Les parties ont été avisées que le prononcé de la décision aurait lieu par mise à disposition au greffe le 21 Mai 2025, prorogé jusqu'au 04 Juin 2025, les parties avisées.
ARRÊT
Contradictoire,
Prononcé par mise à disposition au greffe le 04 Juin 2025
Signé par Madame Elisabeth TOULOUSE, Présidente de chambre et Mme Anastasia LAPIERRE, greffier auquel la minute de la décision a été remise par le magistrat signataire.
***
EXPOSE DU LITIGE
Selon contrat signé le 22 juin 2017, intitulé « contrat d'abonnement et de maintenance», l'association Repos Loisirs Alsacienne, exerçant une activité de gestion d'un camping, a conclu avec la Sarl Bailtech un contrat d'abonnement et de maintenance portant sur la fourniture de matériel de surveillance, pour une durée de 72 mois, moyennant un loyer mensuel de 672 euros TTC.
Le 28 juin 2017, l'association a informé la société Bailtech par courriel de ce qu'elle annulait l'intervention visant à installer la vidéosurveillance prévue le lendemain et le contrat signé le 22 juin, ajoutant que celle-ci ne pouvait supporter le coût de la vidéosurveillance.
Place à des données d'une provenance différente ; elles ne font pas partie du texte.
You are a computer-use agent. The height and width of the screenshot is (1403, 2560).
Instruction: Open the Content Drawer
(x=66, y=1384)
La société Bailtech, par courriel du lendemain, s'est opposée à cette demande, considérant d'une part que cette reconduction de contrat avait été acceptée par signature des parties et d'autre part que les frais engagés pour cette intervention étaient considérables, le matériel ayant déjà été commandé en vue de l'installation qui devait avoir lieu le jour même.
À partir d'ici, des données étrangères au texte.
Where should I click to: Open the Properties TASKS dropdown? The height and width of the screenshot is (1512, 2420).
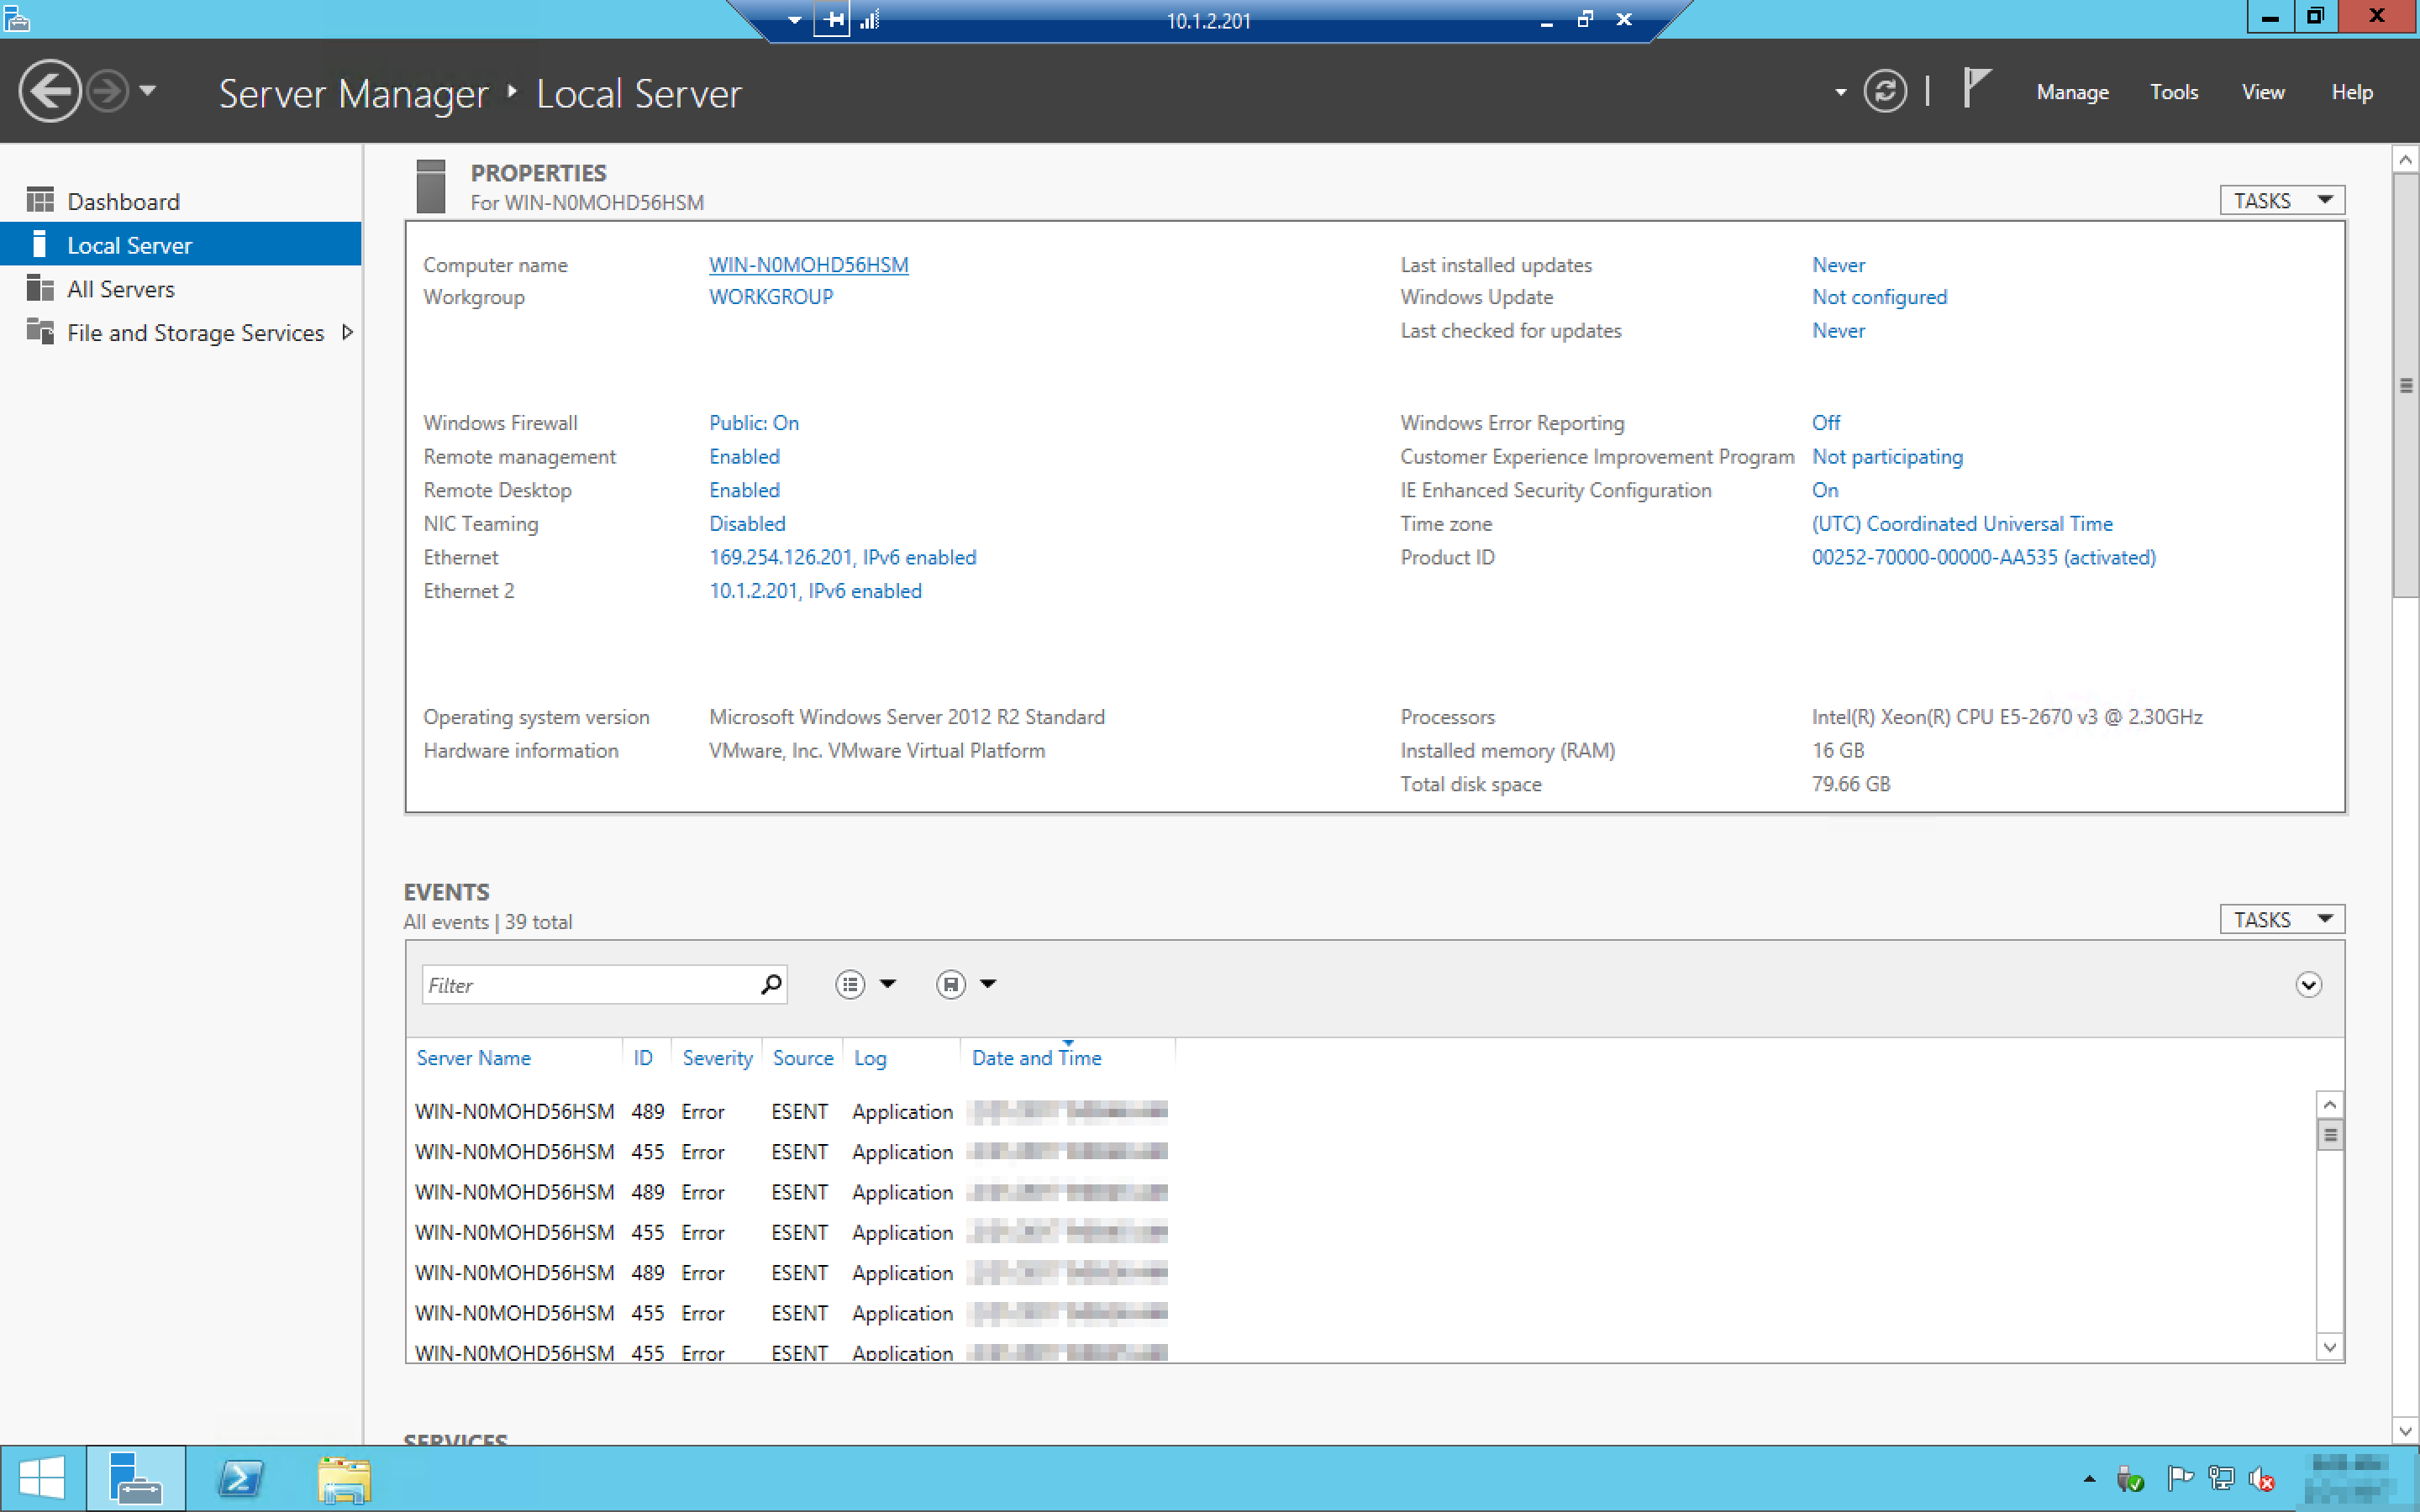coord(2281,201)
Par courrier recommandé du 4 juillet 2017, l'association Repos Loisirs Alsacienne a confirmé sa volonté de résilier le contrat de télésurveillance signé le 22 juin 2017.
En réponse, l'association a été assignée par la société Bailtech devant le juge des référés en constatation de la résiliation du contrat et en paiement d'un certain nombre de sommes.
Par ordonnance en date du 4 octobre 2017, le juge des référés du tribunal de grande instance de Draguignan, après avoir exclu l'association Repos Loisirs Alsacienne du bénéfice des dispositions du code de la consommation, a débouté la société Bailtech de ses demandes notamment au regard de la difficulté sérieuse constituée par la clause de compétence du contrat concernant la clause résolutoire de plein droit.
Par arrêt du 10 janvier 2019, la cour d'appel d'Aix en Provence a confirmé l'ordonnance du 4 octobre 2017, sauf à dire n'y avoir lieu à référé sur la demande provisionnelle de la société Bailtech, et, y ajoutant, a condamné la société Bailtech à payer à l'association Repos Loisirs Alsacienne la somme de 1 200 euros au titre de l'article 700 du code de procédure civile.
Par jugement en date du 25 mars 2021, le tribunal judiciaire de Draguignan a :
Dit que l'association Repos Loisirs Alsacienne n'est pas fondée à se prévaloir des dispositions du code de commerce ;
Débouté la société Bailtech de l'ensemble de ses demandes ;
Dit n'y avoir lieu à condamnation au titre de l'article 700 du code de procédure civile ;
Condamné la société Bailtech aux dépens ;
Dit n'y avoir lieu à exécution provisoire.